137 00:12:31.330 ⇒ 00:12:35.680 Demilade Agboola: We connect that to the warehouse, And…
138 00:12:36.220 ⇒ 00:12:39.459 Demilade Agboola: So we largely model in a star schema.
139 00:12:40.050 ⇒ 00:12:41.410 Demilade Agboola: That’s the goal.
140 00:12:41.580 ⇒ 00:12:44.589 Demilade Agboola: And then, so your star schema just basically means you have
141 00:12:47.790 ⇒ 00:12:53.180 Demilade Agboola: Sorry, I have a… something in my chest. Yeah, so it starts as if he means that…
142 00:12:53.900 ⇒ 00:13:01.099 Demilade Agboola: Your focus is having some key fact and dimensional models that you can link together to create, like.
143 00:13:02.350 ⇒ 00:13:05.210 Demilade Agboola: more solidifacts, so, like.
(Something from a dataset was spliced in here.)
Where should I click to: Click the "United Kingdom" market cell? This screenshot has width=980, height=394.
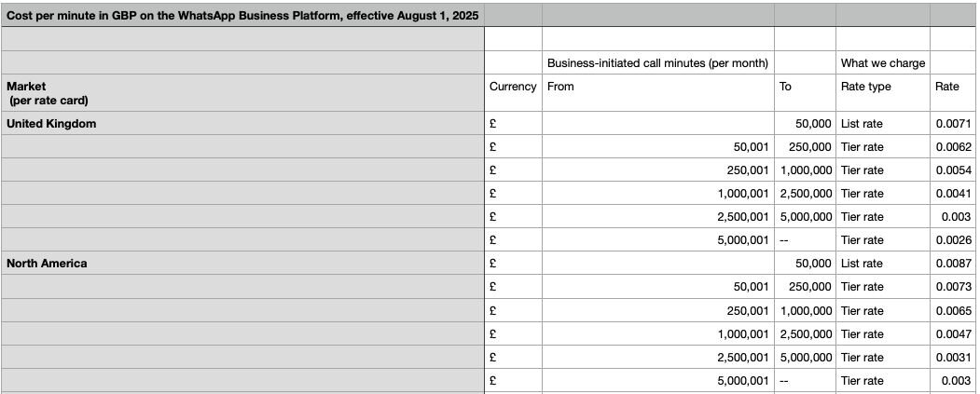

144 00:13:05.690 ⇒ 00:13:14.189 Demilade Agboola: A fact model is, for instance, something like… it’s an event that happened, so an order, a transaction, those are facts, so you can have fact orders.
145 00:13:14.410 ⇒ 00:13:19.600 Demilade Agboola: Back to events… fact, transactions.
146 00:13:19.780 ⇒ 00:13:24.720 Demilade Agboola: And then you can have dimensions. So dimensions are the…
147 00:13:25.430 ⇒ 00:13:37.830 Demilade Agboola: details that we add to those orders. So, for instance, a customer would be dimension. The items purchased, or deem items, or deem, products will be…
148 00:13:38.000 ⇒ 00:13:39.300 Demilade Agboola: a dimension.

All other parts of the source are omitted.